Lo scorso 11 agosto, la Russia ha sorpreso il mondo intero con la registrazione ufficiale del “primo vaccino” contro il Covid-19, battezzato con il nome di Sputnik V. Il vaccino, presentato da Putin come “sicuro ed efficace”, ha scatenato grandi polemiche a livello internazionale e scetticismo da parte della comunità scientifica mondiale, probabilmente per la mancanza di informazioni fondamentali che garantiscano l’efficacia del trattamento.
Ne è convinta la virologa e veterinaria italiana Ilaria Capua, attuale direttrice dell’One Health Center of Excellence, presso l’Università della Florida, negli Stati Uniti, che è stata intervistata dalla BBC Mundo. Capua è diventata famosa nel 2006 per aver isolato il virus dell’influenza aviaria e pubblicato il suo codice in modo che fosse di pubblico dominio. Oggi è uno dei principali riferimenti in Italia nel dibattito sul Covid-19, oggetto del suo ultimo libro, “Il dopo. Il virus che ci ha costretti a cambiare mappa mentale“.
L’esperta ha aperto l’intervista affermando che uno dei temi che genera maggiore preoccupazione, fondamentale per sostenere l’efficacia del vaccino contro il Covid-19, è che nessuna delle equipe che lavora al suo sviluppo conosce la durata dell’immunità nel corpo. Secondo alcuni, detta immunità dovrebbe durare due mesi, ma secondo Capua al momento nessuno sà se durerà quattro, sei mesi o un anno. “Pertanto, mi sembra, che qualsiasi affermazione sia prematura”, afferma. “Fabbricheresti un vaccino i cui effetti durano un mese e devono essere somministrati ogni mese? Certo che no“, aggiunge.

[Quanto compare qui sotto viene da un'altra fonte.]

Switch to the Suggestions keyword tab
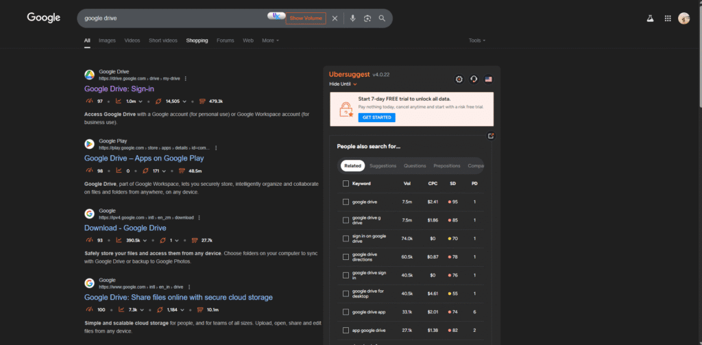Viewport: 702px width, 345px height. (383, 166)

Sebbene lo sviluppo del vaccino sia l’obiettivo principale di molti scienziati, per Ilaria Capua la pandemia ha portato con sé molti altri problemi che devono essere discussi e risolti. Secondo lei bisognerebbe smettere di considerare il Covid-19 come un meteorite, considerato che, pur essendo una malattia pericolosa, la pandemia è stata creata dagli esseri umani che portano il virus “a passeggio“, non rispettano le regole e continuano a vivere come se nulla fosse successo.

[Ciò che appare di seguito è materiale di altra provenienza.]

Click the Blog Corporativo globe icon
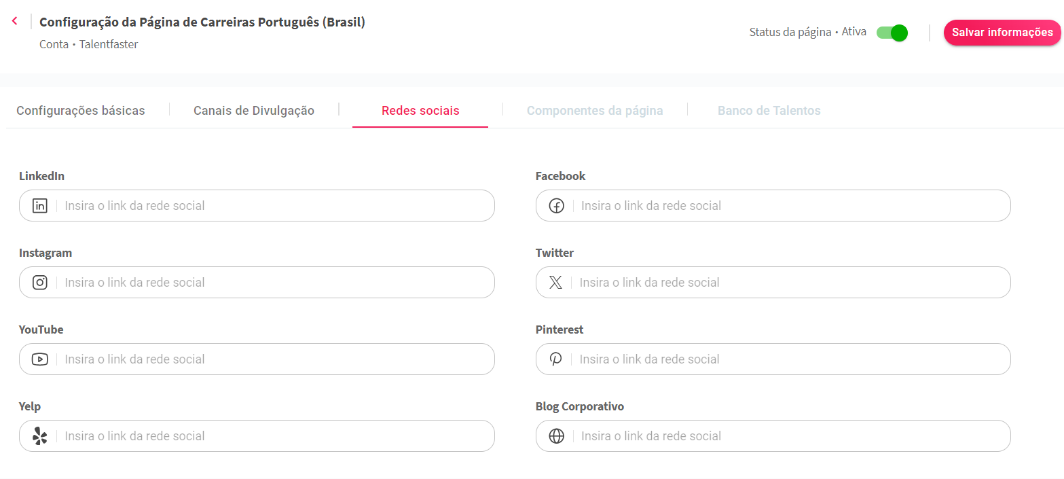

“In questo momento la priorità nel dibattito pubblico dovrebbe essere ciò che faremo la prossima volta per evitare questo caos. Abbiamo un piano?”, si chiede. E sottolinea la necessità di operare in ogni città in maniera diversa, perché ciò che è successo a Milano non è lo stesso di ciò che è successo a Roma, ad Assisi o Perugia. “Dobbiamo cercare di capire i punti deboli, non solo del virus, ma della nostra organizzazione“, afferma la virologa.